Kommt neue Ferienordnung? Auch Lehrer hängen nicht an schulautonomen Tagen

  • Riegler: 'Nicht von uns gewünscht & erfunden worden'
  • Mitvoten: Sollen unsere Schüler weniger frei haben?

Auch die Lehrer hängen nicht an den schulautonomen Tagen. Der Chef der GÖD-Pflichtschullehrer, Walter Riegler, sprach sich gegenüber der APA dafür aus, diese abzuschaffen und die freien Tage bundesweit einheitlich vom Unterrichtsministerium festlegen zu lassen. Die schulautonomen Tage seien nicht von uns erfunden worden, so Riegler. "Meinetwegen kann man das morgen ändern."

Das Thema schulautonome Tage sei "nicht neu am Markt", merkte Riegler an. "Was mir an der Diskussion aber langsam auf die Nerven geht, ist, dass man immer so tut, als ob wir der große Hemmschuh für eine Änderung wären." Aus Sicht der Eltern halte er die bisherige freie Vergabe der Tage durch die Schule ebenfalls für problematisch.

Für den von den Eltern ebenfalls geforderten Unterricht an den Dienstagen nach Ostern und Pfingsten sowie am Feiertag des Landespatrons muss es nach Ansicht Rieglers aber eine Kompensation für die Lehrer geben. Mittlerweile habe man ein Dienstrecht, das den Lehrern eine Arbeitszeit von rund 1.800 Stunden im Jahr vorschreibt, dabei seien diese bisher freien Tage abgezogen.
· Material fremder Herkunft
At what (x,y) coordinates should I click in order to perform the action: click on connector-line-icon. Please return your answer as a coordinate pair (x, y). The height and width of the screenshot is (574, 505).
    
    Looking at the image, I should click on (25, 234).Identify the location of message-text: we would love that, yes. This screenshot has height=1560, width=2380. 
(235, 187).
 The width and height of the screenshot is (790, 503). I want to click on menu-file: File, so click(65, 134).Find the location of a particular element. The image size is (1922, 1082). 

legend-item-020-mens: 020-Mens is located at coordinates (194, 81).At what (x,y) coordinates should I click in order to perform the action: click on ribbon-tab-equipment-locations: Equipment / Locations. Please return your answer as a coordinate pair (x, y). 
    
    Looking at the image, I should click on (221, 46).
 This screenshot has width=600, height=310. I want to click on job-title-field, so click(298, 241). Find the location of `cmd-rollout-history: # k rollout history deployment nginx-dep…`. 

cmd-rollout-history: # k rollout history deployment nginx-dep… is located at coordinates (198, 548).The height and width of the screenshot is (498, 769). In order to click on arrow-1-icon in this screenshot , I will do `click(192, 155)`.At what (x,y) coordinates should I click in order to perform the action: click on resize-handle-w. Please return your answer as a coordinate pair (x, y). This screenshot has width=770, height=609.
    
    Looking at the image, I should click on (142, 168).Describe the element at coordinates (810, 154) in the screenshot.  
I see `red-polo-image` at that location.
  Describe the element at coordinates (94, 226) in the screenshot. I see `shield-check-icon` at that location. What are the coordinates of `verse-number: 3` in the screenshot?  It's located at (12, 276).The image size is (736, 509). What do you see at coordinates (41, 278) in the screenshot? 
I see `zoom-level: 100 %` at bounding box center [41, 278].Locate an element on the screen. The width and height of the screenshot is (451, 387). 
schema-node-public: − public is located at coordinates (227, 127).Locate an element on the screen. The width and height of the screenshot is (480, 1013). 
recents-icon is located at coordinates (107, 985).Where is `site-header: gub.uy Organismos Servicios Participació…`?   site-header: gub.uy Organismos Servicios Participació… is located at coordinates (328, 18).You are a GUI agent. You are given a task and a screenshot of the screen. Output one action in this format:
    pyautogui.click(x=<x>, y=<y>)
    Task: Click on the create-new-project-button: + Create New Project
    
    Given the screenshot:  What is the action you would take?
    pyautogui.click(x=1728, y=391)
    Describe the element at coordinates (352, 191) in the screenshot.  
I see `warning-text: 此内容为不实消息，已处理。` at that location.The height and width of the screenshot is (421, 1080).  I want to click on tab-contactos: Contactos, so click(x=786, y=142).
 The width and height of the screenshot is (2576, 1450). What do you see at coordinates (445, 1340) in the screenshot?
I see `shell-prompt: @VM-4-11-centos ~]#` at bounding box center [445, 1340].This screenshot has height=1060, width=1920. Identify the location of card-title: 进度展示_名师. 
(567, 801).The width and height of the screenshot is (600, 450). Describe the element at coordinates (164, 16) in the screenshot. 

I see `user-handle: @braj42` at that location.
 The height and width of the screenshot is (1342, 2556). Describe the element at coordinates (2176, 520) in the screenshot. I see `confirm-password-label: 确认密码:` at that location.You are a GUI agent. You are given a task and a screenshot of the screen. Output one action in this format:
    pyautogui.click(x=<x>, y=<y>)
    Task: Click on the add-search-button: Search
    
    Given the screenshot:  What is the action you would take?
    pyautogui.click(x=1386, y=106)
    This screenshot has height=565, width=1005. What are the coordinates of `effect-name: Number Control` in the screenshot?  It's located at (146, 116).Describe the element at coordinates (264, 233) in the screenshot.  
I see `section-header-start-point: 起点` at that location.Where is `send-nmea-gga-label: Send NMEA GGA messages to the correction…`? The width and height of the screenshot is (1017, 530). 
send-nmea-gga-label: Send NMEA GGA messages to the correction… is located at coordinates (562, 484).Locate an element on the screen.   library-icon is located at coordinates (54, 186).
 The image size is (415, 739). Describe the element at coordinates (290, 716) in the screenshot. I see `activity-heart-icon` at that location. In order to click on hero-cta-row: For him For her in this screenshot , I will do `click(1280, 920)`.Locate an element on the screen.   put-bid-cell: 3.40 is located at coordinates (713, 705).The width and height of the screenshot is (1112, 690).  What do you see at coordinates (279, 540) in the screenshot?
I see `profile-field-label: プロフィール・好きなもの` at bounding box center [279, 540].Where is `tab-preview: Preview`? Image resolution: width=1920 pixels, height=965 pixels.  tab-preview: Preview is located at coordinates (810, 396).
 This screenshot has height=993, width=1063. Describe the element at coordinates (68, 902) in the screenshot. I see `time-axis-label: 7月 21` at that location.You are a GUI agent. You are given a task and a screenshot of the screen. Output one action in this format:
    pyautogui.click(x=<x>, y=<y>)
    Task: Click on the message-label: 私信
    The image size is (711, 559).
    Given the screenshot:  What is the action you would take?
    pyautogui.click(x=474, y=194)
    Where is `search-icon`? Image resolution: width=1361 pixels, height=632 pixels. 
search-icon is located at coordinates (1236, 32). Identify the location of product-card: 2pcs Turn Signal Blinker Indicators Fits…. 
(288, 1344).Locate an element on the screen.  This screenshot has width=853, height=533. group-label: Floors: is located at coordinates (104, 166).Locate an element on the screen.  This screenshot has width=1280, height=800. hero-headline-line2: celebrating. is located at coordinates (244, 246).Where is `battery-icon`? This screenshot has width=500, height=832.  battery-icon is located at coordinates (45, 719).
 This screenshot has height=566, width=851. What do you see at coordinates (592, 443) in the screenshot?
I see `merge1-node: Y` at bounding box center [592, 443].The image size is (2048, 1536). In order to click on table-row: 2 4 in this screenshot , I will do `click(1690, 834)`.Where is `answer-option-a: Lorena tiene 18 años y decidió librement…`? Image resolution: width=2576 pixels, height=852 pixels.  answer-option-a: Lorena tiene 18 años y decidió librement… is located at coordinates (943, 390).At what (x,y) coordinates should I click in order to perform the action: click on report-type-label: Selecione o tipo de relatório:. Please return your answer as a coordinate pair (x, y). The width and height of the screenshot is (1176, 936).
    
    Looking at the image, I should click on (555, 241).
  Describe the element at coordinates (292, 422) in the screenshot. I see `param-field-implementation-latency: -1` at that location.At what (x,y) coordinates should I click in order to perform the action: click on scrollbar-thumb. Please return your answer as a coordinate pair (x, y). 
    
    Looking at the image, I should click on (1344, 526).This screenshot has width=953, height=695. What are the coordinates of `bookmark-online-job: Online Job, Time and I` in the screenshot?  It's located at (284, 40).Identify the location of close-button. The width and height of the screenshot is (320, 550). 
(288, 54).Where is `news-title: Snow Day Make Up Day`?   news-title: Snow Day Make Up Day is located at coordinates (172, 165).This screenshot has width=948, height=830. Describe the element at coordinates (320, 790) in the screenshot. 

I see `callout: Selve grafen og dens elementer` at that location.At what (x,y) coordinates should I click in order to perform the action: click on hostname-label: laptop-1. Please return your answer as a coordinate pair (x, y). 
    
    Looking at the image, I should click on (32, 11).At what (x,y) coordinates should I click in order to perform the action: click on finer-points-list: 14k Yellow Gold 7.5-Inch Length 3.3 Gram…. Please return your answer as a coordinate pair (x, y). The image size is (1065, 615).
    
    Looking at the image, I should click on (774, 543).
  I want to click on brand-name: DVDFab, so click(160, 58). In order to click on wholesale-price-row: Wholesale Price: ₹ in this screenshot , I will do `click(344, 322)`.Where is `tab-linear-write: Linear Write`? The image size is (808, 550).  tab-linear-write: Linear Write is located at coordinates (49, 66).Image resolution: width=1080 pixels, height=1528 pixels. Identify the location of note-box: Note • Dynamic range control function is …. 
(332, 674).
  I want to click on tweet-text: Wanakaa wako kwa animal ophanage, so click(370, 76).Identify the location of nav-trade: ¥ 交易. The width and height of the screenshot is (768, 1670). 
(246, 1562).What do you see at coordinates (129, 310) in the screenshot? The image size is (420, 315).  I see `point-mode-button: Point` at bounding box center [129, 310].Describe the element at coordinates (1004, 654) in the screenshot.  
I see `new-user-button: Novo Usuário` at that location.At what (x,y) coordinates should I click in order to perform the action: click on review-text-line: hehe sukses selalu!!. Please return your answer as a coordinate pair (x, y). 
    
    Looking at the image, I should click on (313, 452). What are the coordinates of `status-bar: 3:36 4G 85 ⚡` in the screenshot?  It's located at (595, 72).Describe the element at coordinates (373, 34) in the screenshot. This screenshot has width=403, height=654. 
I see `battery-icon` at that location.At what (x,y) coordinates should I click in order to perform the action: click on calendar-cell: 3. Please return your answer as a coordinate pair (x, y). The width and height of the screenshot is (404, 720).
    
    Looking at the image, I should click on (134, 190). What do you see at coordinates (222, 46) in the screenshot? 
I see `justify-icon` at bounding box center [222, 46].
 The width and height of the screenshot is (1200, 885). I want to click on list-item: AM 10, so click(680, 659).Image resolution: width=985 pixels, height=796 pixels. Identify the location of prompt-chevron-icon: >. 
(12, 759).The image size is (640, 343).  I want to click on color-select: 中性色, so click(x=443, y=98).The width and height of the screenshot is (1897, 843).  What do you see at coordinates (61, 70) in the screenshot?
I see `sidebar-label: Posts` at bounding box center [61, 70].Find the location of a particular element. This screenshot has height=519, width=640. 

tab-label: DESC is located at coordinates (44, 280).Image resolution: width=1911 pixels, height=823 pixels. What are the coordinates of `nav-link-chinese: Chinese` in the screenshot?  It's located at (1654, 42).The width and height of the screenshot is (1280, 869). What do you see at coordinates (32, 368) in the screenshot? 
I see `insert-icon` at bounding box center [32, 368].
Sollten sie unterrichtet werden müssen, gebe es drei Möglichkeiten: Entweder man zahle sie als Überstunden aus, oder man gebe dafür andere Tage frei, etwa durch die Schaffung von Herbstferien. Dritte Möglichkeit wäre für Riegler, als Ausgleich etwas von der Gesamt-Lehrverpflichtung abzuziehen. "Sicher nicht" werde man aber diese Tage einfach zusätzlich zu Unterrichtstagen erklären können: "Das wäre eine Arbeitszeitverlängerung."